According to an embodiment of the present disclosure, a computer program product is provided, which includes computer instructions that, when executed by a processor, implement the feature fusion method and/or the video jitter elimination method of the embodiments of the present disclosure.

Other embodiments of the disclosure will be apparent to those skilled in the art from consideration of the specification and practice of the disclosure disclosed herein. This disclosure is intended to cover any variations, uses, or adaptations of the disclosure following, in general, the principles of the disclosure and including such departures from the present disclosure as come within known or customary practice within the art to which the disclosure pertains. It is intended that the specification and examples be considered as exemplary only, with a true scope and spirit of the disclosure being indicated by the following claims.

It will be understood that the present disclosure is not limited to the precise arrangements described above and shown in the drawings and that various modifications and changes may be made without departing from the scope thereof. The scope of the present disclosure is limited only by the appended claims.

Claims

1. A method of feature fusion, comprising:

acquiring at least one piece of first similarity information based on the characteristics of a current image frame and the characteristics of at least one reference image frame in a video to be processed, wherein the at least one reference image frame is a preset number of image frames in the video to be processed before the current image frame, and the at least one piece of first similarity information is the similarity information between the current image frame and the at least one reference image frame respectively;

obtaining the characteristics of the at least one reference image frame after being respectively aligned with the current image frame based on the characteristics of the at least one reference image frame and the at least one first similarity information;

and obtaining the fused feature of the current image frame based on the aligned feature and the feature of the current image frame.

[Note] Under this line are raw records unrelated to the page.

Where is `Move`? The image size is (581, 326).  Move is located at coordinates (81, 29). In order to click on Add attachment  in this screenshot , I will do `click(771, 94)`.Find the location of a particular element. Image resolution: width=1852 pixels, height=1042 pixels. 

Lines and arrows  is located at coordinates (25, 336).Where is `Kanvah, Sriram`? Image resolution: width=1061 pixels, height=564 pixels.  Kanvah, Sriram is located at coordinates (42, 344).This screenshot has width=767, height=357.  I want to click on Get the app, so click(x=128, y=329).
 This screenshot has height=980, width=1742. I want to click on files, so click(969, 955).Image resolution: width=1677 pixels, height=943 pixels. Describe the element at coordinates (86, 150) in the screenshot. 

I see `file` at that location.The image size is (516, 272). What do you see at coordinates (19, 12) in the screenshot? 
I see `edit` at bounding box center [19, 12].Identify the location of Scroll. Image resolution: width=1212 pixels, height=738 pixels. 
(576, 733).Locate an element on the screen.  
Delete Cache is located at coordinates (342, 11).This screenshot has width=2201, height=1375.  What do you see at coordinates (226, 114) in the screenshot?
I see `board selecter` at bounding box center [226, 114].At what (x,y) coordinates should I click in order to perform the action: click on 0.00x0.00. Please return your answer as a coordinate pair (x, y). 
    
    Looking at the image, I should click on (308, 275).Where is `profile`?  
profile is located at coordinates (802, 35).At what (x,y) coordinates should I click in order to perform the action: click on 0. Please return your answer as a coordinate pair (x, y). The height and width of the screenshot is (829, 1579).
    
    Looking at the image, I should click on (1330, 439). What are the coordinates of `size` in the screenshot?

2. The feature fusion method of claim 1, wherein said deriving fused features of the current image frame based on the aligned features and the features of the current image frame comprises:

performing point multiplication on the aligned features and the features of the current image frame respectively to obtain at least two pieces of second similarity information;

multiplying the aligned features and the features of the current image frame with corresponding second similarity information in the at least two pieces of second similarity information respectively to obtain at least two products;

and summing the at least two products to obtain the fused feature of the current image frame.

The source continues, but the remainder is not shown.